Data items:
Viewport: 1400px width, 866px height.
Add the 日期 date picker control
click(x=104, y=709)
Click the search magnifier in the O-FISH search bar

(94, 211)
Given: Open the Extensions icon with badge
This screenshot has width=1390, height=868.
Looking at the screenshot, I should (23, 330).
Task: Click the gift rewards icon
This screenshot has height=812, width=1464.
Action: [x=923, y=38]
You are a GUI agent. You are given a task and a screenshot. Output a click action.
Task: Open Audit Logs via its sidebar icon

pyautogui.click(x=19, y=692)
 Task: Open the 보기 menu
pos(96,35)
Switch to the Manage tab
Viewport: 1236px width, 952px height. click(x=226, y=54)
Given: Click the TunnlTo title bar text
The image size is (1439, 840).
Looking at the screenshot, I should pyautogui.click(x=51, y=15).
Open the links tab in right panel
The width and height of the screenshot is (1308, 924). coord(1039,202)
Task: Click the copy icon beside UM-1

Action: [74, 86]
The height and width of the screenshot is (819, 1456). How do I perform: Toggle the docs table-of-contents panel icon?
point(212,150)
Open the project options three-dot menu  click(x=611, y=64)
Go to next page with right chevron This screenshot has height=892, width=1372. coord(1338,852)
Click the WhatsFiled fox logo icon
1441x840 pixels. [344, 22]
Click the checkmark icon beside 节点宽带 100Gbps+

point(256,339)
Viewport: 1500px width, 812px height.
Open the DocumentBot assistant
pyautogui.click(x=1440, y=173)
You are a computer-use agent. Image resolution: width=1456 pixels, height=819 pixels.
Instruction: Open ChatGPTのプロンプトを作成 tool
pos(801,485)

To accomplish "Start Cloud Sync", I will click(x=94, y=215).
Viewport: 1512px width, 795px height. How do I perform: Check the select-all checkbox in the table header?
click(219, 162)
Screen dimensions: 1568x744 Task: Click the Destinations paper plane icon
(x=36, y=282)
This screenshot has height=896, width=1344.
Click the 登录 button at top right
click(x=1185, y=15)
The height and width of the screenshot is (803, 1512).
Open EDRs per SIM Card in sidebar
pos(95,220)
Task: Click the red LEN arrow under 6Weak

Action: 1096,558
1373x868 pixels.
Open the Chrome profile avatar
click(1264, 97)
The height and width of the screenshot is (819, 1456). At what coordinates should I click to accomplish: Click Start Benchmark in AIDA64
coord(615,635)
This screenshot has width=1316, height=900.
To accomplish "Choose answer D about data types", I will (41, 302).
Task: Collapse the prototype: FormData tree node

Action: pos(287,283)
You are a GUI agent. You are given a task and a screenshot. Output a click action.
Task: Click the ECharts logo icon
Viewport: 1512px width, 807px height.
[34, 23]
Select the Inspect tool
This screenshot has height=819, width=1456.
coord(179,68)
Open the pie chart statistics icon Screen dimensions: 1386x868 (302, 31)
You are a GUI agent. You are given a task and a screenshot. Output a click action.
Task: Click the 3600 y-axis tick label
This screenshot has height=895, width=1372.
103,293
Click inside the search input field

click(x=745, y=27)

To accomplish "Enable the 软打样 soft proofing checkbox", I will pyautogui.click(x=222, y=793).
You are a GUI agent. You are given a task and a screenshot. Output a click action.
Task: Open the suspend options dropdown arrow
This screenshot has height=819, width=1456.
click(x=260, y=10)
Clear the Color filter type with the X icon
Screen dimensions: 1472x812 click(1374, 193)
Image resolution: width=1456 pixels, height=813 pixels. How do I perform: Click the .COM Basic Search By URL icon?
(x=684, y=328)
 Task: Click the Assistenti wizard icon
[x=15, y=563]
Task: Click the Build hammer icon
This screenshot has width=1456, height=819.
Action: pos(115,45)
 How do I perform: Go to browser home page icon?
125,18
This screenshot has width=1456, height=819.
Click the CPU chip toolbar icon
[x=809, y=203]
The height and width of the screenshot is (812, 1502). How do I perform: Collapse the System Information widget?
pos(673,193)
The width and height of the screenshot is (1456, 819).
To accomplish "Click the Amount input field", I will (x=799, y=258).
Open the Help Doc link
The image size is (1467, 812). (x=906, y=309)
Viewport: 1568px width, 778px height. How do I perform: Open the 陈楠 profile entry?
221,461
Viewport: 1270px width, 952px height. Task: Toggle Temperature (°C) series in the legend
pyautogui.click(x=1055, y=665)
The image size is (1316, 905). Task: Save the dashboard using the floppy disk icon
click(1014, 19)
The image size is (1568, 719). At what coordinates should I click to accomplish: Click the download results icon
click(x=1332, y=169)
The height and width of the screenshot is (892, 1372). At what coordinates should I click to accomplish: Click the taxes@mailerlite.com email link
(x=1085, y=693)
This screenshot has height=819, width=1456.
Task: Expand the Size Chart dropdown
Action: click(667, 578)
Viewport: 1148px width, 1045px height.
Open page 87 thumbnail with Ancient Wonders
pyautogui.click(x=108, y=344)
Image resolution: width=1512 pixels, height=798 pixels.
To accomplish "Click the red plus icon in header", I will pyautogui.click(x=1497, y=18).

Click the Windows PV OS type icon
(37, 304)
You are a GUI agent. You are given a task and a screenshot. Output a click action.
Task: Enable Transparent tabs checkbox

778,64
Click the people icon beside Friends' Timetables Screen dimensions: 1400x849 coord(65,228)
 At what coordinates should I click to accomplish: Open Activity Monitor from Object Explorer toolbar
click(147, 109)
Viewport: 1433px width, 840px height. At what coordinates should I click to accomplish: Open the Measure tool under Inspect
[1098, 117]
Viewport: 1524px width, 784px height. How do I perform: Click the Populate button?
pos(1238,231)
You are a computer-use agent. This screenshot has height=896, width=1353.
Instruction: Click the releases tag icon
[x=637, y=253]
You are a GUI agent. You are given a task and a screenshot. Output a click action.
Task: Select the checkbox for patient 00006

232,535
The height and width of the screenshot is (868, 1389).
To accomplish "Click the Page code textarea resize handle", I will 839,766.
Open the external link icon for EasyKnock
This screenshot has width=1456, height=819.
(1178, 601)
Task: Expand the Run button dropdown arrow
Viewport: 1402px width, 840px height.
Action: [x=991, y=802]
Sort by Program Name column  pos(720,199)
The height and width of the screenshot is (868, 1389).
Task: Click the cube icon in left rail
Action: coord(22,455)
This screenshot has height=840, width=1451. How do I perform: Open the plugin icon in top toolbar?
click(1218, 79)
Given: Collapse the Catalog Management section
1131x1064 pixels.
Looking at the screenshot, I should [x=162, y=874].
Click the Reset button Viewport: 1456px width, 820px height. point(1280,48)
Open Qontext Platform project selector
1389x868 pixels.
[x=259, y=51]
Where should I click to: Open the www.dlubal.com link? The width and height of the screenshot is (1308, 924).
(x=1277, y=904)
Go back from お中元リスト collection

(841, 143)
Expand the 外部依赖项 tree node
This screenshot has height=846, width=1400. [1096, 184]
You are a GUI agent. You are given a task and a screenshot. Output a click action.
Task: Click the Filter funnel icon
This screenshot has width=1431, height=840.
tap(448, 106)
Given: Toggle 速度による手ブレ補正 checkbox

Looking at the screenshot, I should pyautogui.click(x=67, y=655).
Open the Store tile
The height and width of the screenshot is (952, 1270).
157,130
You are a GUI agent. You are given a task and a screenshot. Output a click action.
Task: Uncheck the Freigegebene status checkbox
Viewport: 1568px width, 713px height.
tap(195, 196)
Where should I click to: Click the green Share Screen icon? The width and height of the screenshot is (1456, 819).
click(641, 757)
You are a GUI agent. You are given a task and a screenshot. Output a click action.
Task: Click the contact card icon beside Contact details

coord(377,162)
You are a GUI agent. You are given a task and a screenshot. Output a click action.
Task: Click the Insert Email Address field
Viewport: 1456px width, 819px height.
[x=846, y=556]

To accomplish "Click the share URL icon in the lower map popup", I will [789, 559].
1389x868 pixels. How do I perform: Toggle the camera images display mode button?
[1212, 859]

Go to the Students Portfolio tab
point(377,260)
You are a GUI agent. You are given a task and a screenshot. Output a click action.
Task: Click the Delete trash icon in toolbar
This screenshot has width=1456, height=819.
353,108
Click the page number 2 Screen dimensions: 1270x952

- [Activity]:
When a line among the entries above contains "options", copy it.

- [Result of this task]:
Open the project options three-dot menu  click(x=611, y=64)
Task: Open the suspend options dropdown arrow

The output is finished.